:: Entries shown ::
====

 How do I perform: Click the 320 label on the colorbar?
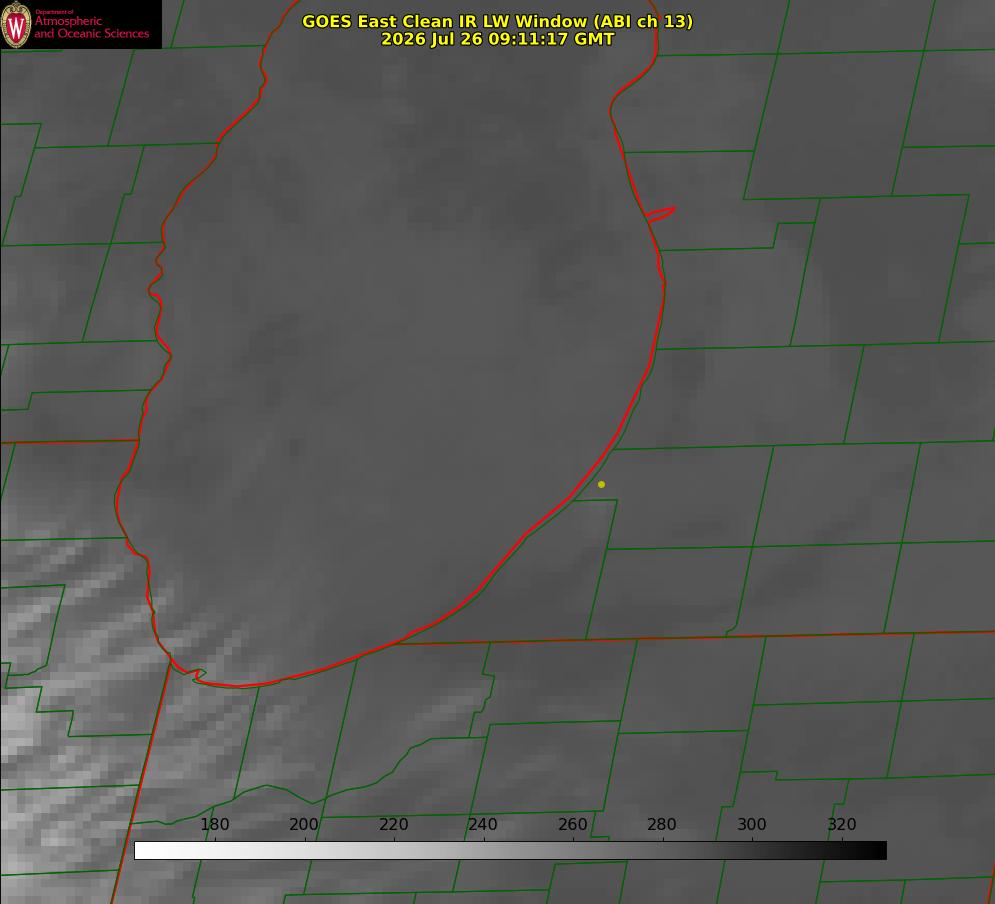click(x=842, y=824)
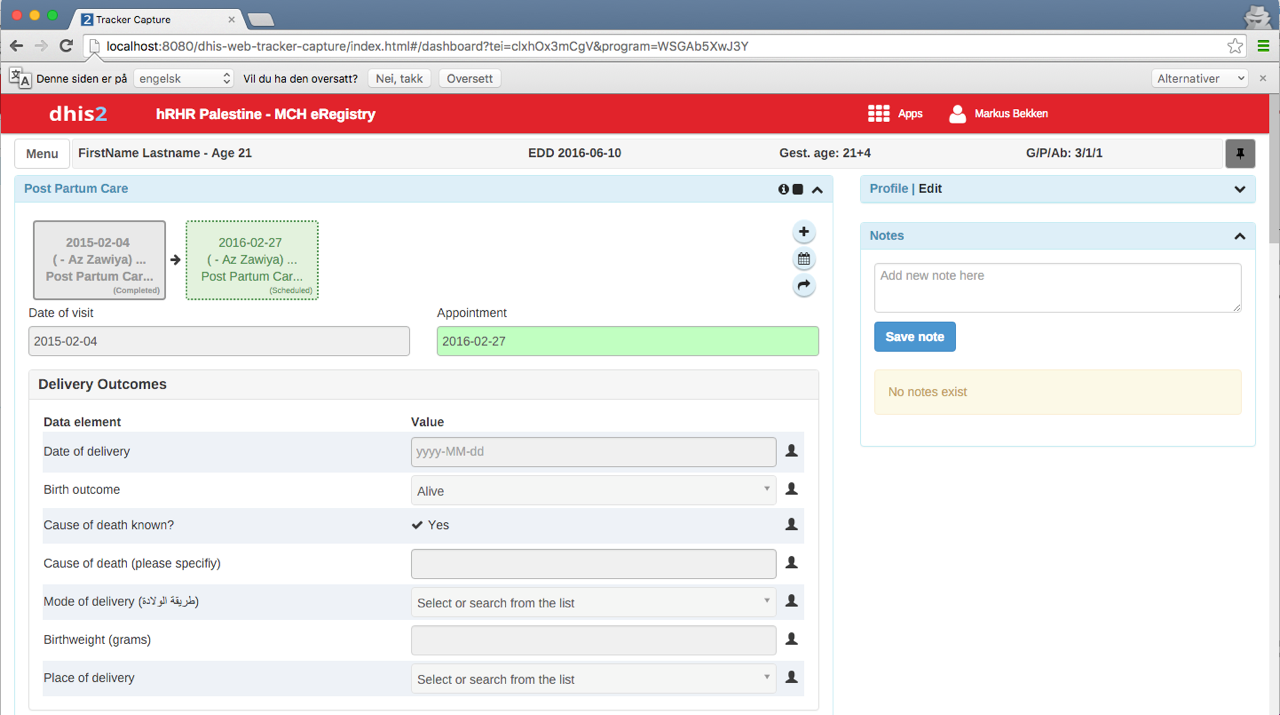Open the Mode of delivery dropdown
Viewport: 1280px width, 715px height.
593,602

====

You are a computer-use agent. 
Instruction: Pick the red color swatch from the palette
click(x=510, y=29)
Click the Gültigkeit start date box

====

:: Assignment ::
From the records above, transcribe without alteration every line from the one with "You are a computer-use agent." to the one with "Click the Gültigkeit start date box", inclusive.

:: Solution ::
You are a computer-use agent. 
Instruction: Pick the red color swatch from the palette
click(x=510, y=29)
Click the Gültigkeit start date box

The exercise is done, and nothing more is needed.